By Burt Rose
Click to download OpinionKatonka
The Superior Court of Pennsylvania en banc has issued an Opinion in the matter of COMMONWEALTH of Pennsylvania v. Paul Frank KATONKA, Appellant, 2011 WL 4962952, 2011 PA Super 223, No. 1957 WDA 2009 (Oct. 19, 2011). This case was before the Court of Common Pleas, Westmoreland County, Criminal Division at No. CP–65–CR–0001110–2008. The Judges were STEVENS, FORD ELLIOTT, MUSMANNO, BENDER, GANTMAN, DONOHUE, ALLEN, LAZARUS and OLSON. The Opinion was written by Judge Musmanno for the full court.
The Appellant entered a guilty plea to various charges arising from the sexual abuse of his stepdaughter. Following his entry of the guilty plea, but prior to sentencing, Katonka filed a Motion to withdraw the plea. At the subsequent hearing on the Motion, Katonka asserted his innocence. The trial court, Judge Debra Pezze, rejected Katonka’s Motion to withdraw his guilty plea and proceeded to sentencing. The trial court found that Katonka’s assertion of innocence was incredible as Katonka had stated at the time of his plea that he understood all of the charges and he had supplied a detailed confession to the crimes.
The lower court also erred by pointing to Katonka’s statements during his plea colloquy as a basis to conclude his assertion of innocence was incredible and not a fair and just reason for pre-sentence plea withdrawal. Since it is necessary for a criminal defendant to acknowledge his guilt during a guilty plea colloquy prior to the court’s acceptance of a plea, such an incongruity will necessarily be present in all cases where an assertion of innocence is the basis for withdrawing a guilty plea. Thus, participation in a plea colloquy does not prevent a defendant from later seeking to withdraw a plea based upon an assertion of innocence.

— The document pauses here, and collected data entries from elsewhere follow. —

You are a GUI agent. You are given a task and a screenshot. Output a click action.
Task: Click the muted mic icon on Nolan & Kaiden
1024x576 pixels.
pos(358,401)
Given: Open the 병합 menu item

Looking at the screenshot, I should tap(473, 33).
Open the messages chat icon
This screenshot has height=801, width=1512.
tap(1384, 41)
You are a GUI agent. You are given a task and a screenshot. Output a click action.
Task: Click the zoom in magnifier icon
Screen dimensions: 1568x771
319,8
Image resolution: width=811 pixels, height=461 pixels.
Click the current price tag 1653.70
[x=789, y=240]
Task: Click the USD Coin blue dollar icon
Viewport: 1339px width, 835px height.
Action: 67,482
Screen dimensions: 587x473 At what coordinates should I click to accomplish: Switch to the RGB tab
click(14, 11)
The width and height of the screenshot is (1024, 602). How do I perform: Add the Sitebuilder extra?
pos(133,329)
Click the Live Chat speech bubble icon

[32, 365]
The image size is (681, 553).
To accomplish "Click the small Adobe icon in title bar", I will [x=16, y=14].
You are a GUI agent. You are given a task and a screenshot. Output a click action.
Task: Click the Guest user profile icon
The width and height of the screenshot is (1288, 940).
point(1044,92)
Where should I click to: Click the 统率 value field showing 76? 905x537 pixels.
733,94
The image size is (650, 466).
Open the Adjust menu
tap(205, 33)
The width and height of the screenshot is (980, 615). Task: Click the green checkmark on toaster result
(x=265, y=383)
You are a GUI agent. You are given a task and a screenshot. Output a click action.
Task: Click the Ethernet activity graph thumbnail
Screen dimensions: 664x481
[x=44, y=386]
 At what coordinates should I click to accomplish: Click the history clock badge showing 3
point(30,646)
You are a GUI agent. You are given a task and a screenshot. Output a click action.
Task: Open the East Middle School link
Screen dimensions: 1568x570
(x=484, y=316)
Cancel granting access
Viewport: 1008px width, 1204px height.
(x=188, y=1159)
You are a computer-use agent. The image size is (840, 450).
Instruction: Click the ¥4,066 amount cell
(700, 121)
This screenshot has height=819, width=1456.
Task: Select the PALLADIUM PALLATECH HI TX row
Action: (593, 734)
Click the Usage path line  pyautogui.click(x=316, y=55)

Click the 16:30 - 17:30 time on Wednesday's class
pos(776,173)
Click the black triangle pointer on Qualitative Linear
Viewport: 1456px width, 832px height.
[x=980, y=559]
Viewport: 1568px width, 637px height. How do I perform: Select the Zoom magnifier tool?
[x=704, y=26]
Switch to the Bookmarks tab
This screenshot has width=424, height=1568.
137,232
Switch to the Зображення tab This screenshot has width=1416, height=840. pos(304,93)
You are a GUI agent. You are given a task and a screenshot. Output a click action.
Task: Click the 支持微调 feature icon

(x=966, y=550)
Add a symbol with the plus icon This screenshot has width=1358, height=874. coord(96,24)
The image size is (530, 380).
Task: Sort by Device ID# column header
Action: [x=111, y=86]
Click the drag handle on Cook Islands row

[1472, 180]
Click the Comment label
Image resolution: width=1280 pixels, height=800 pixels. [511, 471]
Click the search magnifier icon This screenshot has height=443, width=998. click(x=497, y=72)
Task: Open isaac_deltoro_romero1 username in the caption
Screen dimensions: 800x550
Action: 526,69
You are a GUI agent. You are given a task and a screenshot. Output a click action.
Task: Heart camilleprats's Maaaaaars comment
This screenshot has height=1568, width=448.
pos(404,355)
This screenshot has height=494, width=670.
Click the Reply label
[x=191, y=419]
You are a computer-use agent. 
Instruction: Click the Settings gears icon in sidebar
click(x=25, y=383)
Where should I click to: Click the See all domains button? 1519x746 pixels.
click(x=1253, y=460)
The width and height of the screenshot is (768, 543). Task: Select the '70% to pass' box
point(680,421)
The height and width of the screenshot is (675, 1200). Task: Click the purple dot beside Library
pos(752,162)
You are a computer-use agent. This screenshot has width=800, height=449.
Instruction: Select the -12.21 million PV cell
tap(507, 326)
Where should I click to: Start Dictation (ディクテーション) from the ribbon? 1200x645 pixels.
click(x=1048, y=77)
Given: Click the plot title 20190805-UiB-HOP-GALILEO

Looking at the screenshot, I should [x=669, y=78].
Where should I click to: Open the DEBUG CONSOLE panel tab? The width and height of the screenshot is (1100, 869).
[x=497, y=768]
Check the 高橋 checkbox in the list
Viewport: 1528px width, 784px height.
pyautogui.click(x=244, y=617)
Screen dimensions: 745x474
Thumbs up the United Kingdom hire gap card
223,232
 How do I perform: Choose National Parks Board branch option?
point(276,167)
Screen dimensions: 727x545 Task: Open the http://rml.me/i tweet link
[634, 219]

As to the confession, the Superior Court stated that Katonka’s confessions were not decisive as to his guilt or innocence and did not bear upon his assertion of innocence in a presentence motion to withdraw his guilty plea. Even if a confession has properly been admitted into evidence at trial, a finder of fact is still not compelled to believe the matters contained in the confession and to automatically return a verdict of guilty.
The Court proceeded to reaffirm the rule of law that where a defendant has made a clear assertion of innocence prior to sentencing, it can qualify as a fair and just reason to permit the presentence withdrawal of his guilty plea.
The case was remanded for the lower court to determine if the Commonwealth would be prejudiced by the withdrawal of this guilty plea.
Katonka was represented by attorney James Philip Silvis of Greensburg, PA.